**EXERCISE REQUIREMENTS**
Copy the stretch of the Rezzed report from "The first was" through "in the day.", word for word.
BEGIN QUOTED TEXT
It's the second day of Rezzed, our new PC and indie games show in Brighton. Compared to the Eurogamer Expo it's an intimate affair - so far, anyway. But a couple of things about it have been striking.

The first was at our inaugural developer session yesterday, when the crowd-funded indie game Project Zomboid drew a huge audience that rivalled those that turned up to see Borderlands 2 and Peter Molyneux later in the day.

The second was the games that were drawing clusters of people around them on the show floor. Although plenty were enjoying the big games we have (though 2K probably should have brought a build of Borderlands 2 that supported mouse and keyboard play - whoops!), they weren't the games inspiring that sense of connection.

Those were the Hotline Miami, a glorious slice of surrealist crime trash, the first full-scale project from prolific micro-game maverick Cactus; Day Z, the famous mod that has propelled its parent game Arma 2 to a permanent residency at the top of the Steam charts; Natural Selection 2, a full game sequel to the popular Half-Life mod, again funded by paying beta players; Prison Architect, Introversion's dark twist on theme-park strategy that wasn't the game its creators originally set out to make; and the contrasting delights of a couple of one-man-band projects in our Leftfield Collection, Gunpoint and Antichamber.
END QUOTED TEXT
BEGIN RECORDED DATA
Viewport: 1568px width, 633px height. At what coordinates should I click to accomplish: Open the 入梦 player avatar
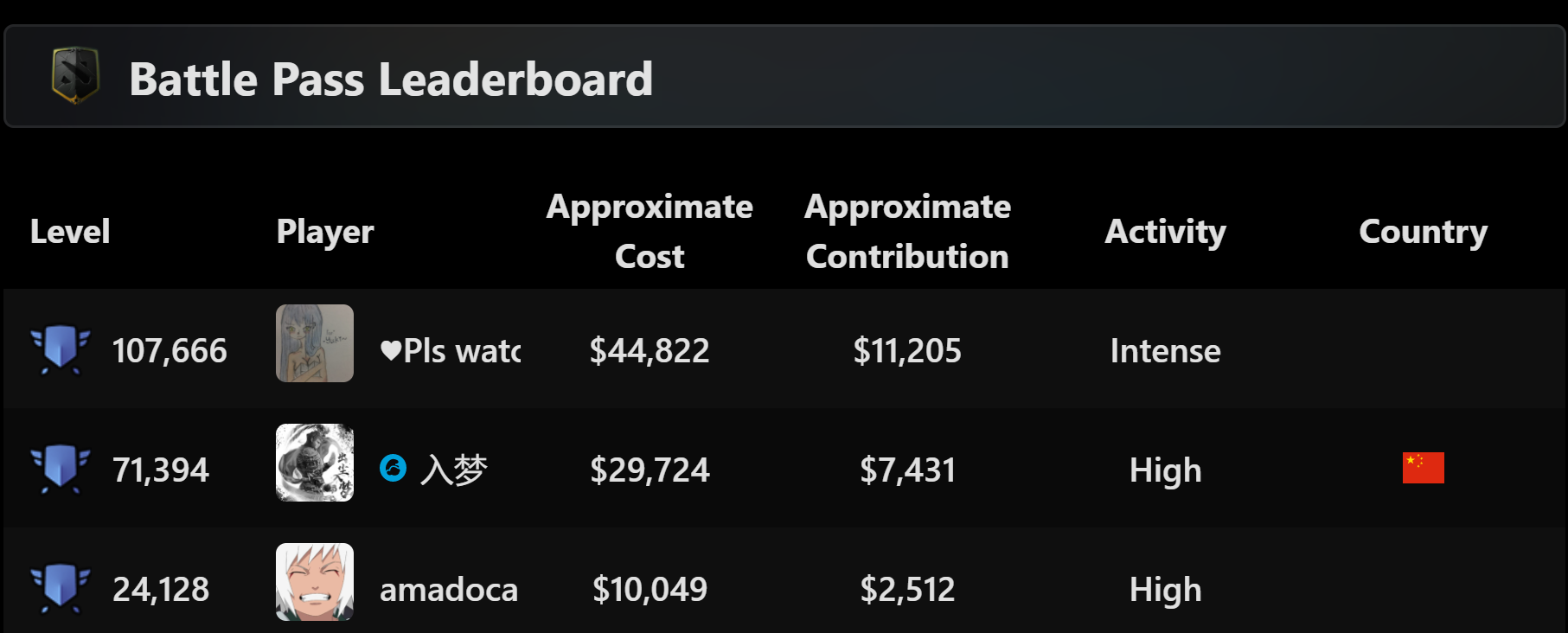(315, 463)
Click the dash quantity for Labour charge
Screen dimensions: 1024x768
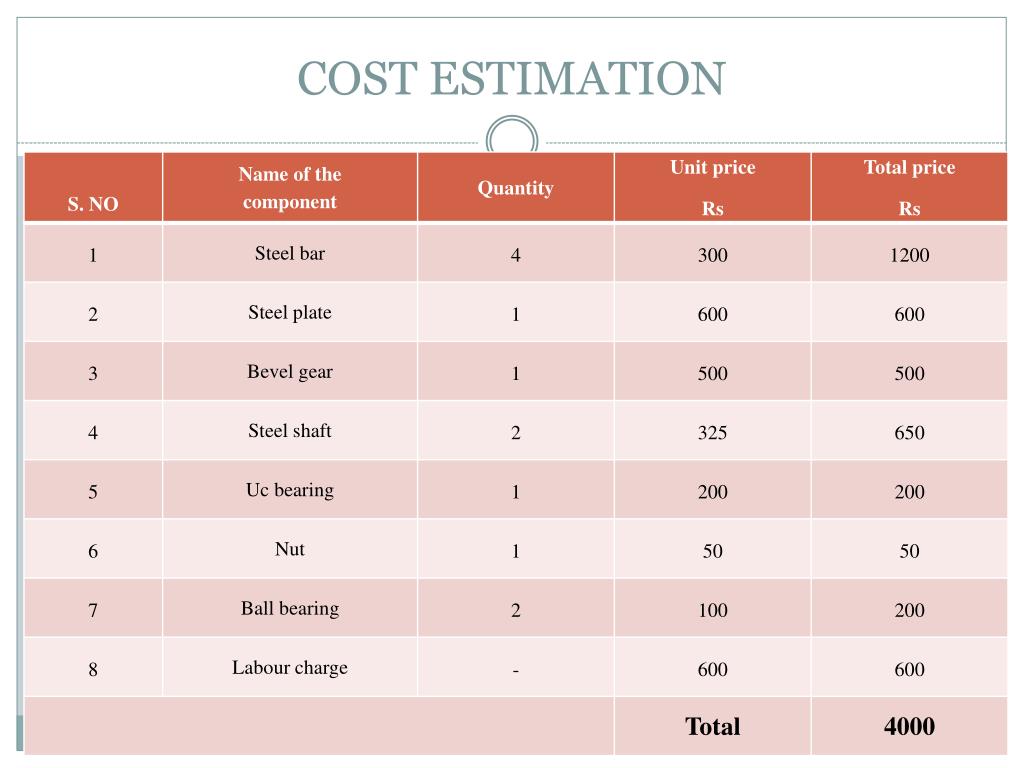pyautogui.click(x=515, y=670)
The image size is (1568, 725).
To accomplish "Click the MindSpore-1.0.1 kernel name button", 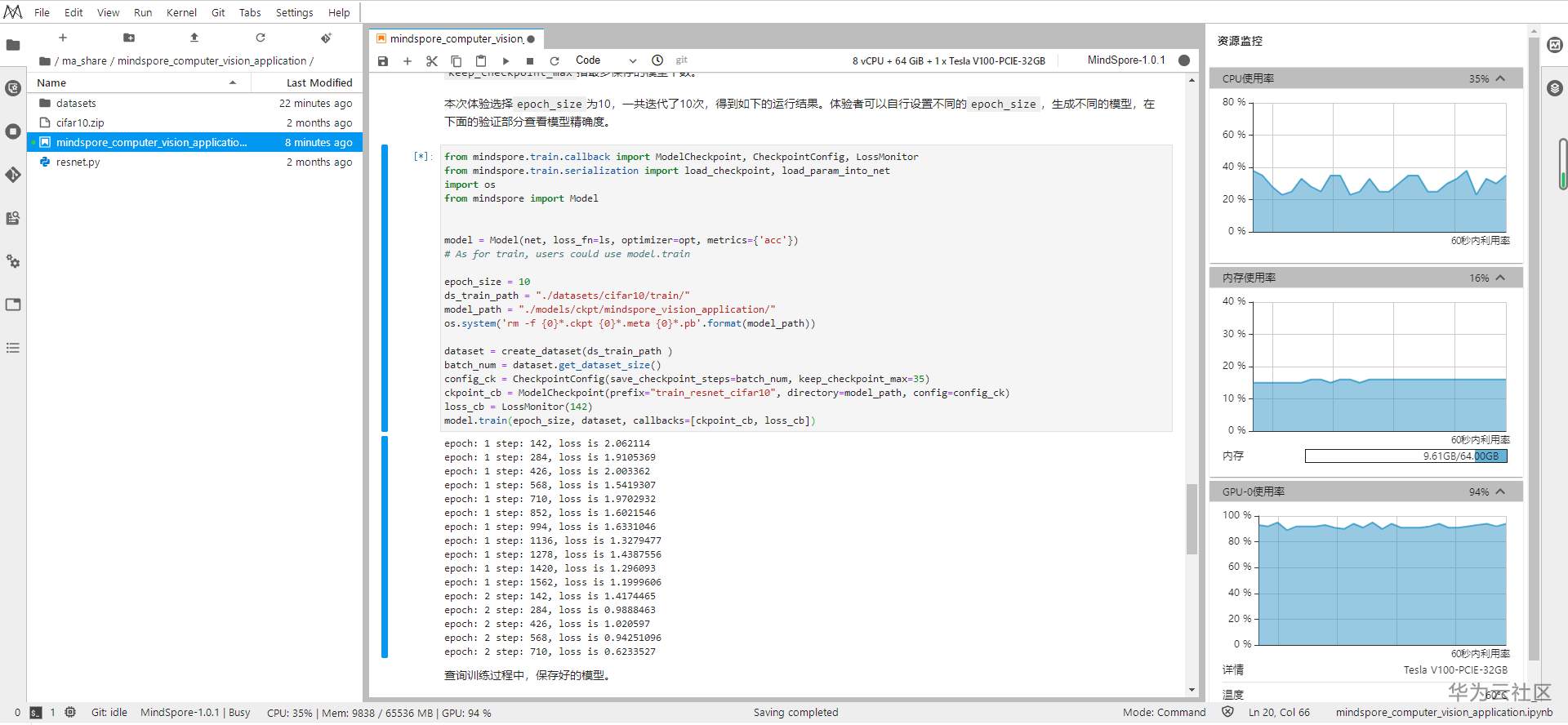I will [x=1125, y=60].
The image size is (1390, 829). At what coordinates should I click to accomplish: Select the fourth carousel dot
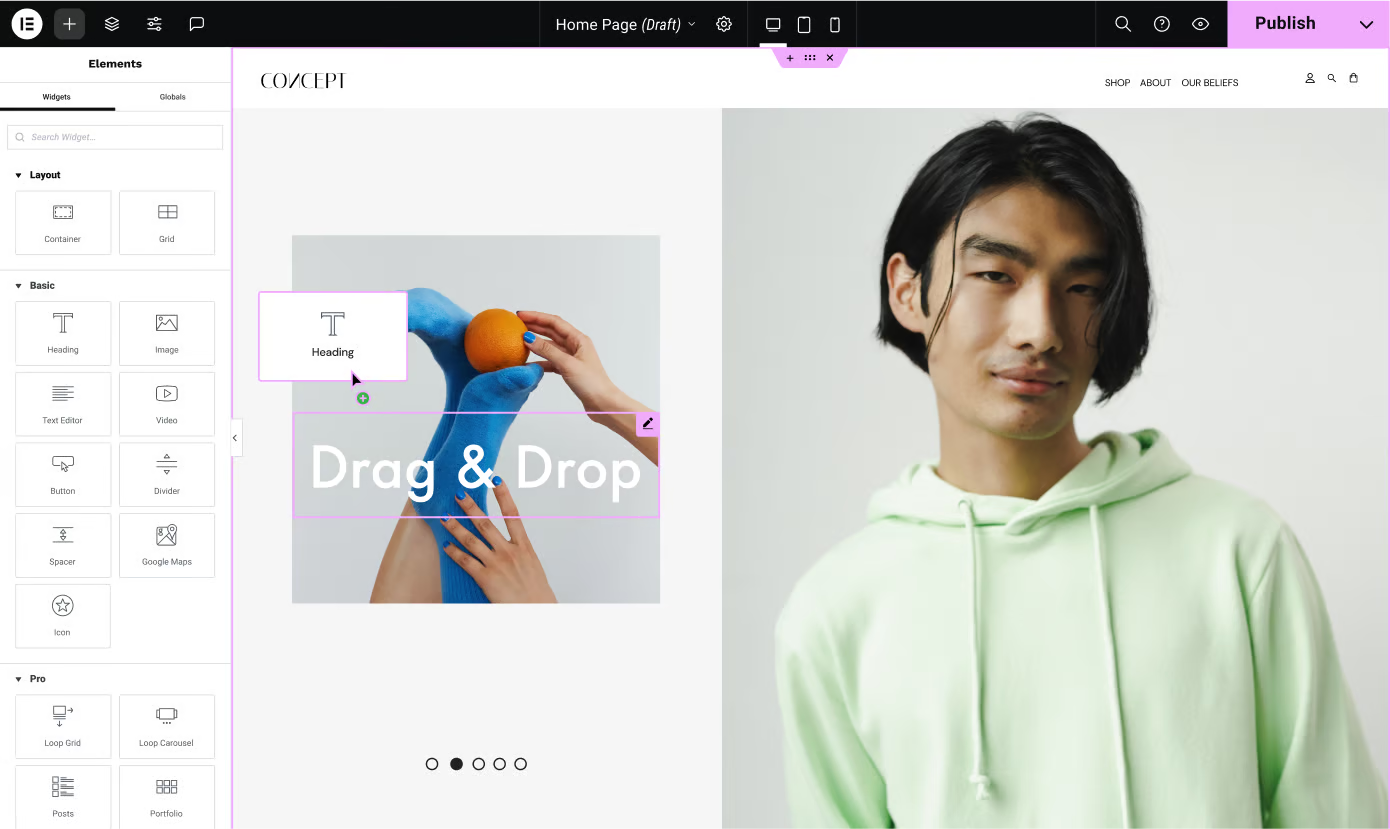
END RECORDED DATA
**COMPLETED EXERCISE**
The first was at our inaugural developer session yesterday, when the crowd-funded indie game Project Zomboid drew a huge audience that rivalled those that turned up to see Borderlands 2 and Peter Molyneux later in the day.